Мы знаем, что каждое из указанных требований (основной долг, проценты, начисленная неустойка) это самостоятельное обязательство в у.с., отвечающее признакам п.1 ст.307 ГК РФ.
Таким образом, если бы Президиум ВАС РФ полагал, что в ст.409 ГК РФ термин обязательство использован в узком смысле, он не мог бы прийти к выводу о том, что отступным погашается по смыслу данной статьи все обязательства, входящие в обязательственное правоотношение в широком смысле, в т.ч. прямо не упомянутые в соглашении об отступном (неустойка в данном конкретном случае). Единственное возможное объяснение занятой позиции – в ст.409 ГК РФ усмотрено обязательство в широком смысле этого слова.

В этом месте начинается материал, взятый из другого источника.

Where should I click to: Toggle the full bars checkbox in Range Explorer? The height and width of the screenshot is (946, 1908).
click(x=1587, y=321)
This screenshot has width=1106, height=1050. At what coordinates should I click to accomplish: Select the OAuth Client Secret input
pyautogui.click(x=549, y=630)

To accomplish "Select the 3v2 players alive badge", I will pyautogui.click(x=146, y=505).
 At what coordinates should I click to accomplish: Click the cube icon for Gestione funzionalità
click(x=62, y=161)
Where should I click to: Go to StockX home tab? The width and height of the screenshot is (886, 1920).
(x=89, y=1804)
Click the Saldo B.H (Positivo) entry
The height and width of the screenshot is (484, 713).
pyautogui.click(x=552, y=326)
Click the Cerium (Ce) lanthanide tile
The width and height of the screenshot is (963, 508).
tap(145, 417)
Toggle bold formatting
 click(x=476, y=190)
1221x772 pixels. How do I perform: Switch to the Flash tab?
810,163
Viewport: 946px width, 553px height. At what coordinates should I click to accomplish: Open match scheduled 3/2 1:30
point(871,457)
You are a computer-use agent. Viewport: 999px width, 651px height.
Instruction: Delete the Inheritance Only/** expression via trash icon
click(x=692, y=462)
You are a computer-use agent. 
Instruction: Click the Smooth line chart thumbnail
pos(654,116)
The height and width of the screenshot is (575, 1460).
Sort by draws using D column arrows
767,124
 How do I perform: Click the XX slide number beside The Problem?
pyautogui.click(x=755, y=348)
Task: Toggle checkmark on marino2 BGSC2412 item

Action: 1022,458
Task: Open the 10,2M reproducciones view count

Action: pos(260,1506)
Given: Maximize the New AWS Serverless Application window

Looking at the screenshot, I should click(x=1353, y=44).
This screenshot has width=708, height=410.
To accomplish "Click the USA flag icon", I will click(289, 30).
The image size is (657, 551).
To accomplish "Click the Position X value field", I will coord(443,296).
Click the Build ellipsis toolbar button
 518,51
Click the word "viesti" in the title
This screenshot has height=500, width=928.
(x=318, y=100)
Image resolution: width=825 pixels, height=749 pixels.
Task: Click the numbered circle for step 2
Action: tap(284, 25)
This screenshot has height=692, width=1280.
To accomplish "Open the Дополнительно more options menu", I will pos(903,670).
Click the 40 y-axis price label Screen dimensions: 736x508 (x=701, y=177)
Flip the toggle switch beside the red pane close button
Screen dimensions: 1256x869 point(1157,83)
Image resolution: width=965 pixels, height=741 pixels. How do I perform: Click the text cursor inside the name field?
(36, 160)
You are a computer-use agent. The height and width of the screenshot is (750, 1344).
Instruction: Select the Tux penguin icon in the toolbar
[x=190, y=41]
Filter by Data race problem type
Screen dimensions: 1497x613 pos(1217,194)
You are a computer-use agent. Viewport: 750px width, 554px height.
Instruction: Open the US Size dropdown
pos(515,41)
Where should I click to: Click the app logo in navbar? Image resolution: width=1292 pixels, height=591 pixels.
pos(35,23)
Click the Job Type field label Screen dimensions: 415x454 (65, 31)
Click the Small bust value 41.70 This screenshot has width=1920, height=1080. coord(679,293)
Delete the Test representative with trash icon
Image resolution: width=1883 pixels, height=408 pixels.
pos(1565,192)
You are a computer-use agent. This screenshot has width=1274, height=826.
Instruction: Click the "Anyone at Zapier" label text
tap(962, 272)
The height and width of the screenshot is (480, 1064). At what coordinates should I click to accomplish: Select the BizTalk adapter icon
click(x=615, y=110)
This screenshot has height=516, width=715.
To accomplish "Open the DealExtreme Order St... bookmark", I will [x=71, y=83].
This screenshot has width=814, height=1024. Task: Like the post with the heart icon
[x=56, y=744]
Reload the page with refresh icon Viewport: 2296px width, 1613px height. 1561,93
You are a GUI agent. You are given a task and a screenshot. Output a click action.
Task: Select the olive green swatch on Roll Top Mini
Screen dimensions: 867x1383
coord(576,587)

Недаром длительное время при подготовке и обсуждении указанного обзора на Президиуме сохранялся вариант данного пункта, в котором предлагалось занять прямо противоположную позицию, а именно, что отступное прекращает только то обязательство, взамен которого оно предоставлено.
В то же время нельзя сказать, что суд первой инстанции, поддержанный Президиумом ВАС РФ, решил указанный казус несправедливо. Мы готовы оспорить лишь аргументацию, заложенную в обоснование, но не финальный вывод. На наш взгляд, вывод о том, что отступное, предоставленное в счёт основного долга, прекращает обязанность погасить начисленную неустойку, можно было бы обосновать иначе. Отступное – замена исполнения обязательства. И если бы нам удалось обосновать, что при исполнении обязательства (например, принятии платежа) кредитор, не оговоривший своё право на получение неустойки, утрачивает данное право, тогда мы могли бы обосновать применение данного вывода и к случаю предоставления отступного взамен исполнения.
Разумеется, сделать данный генеральный вывод, относящийся к исполнению любого обязательства, в условиях действующего российского регулирования было бы непросто. Потребовалось бы прибегнуть к толкованию какой-то нормы, поиском которой мы не занимались. Не исключено, что следовало бы рассуждать об аналогии закона или даже аналогии права.
Тем не менее, мы знаем, что подобные нормы есть в зарубежных правопорядках. Например, абз.3 § 341 ГГУ гласит: если кредитор принимает исполнение, он может требовать уплаты неустойки только при условии, что оговорит за собой это право при принятии исполнения.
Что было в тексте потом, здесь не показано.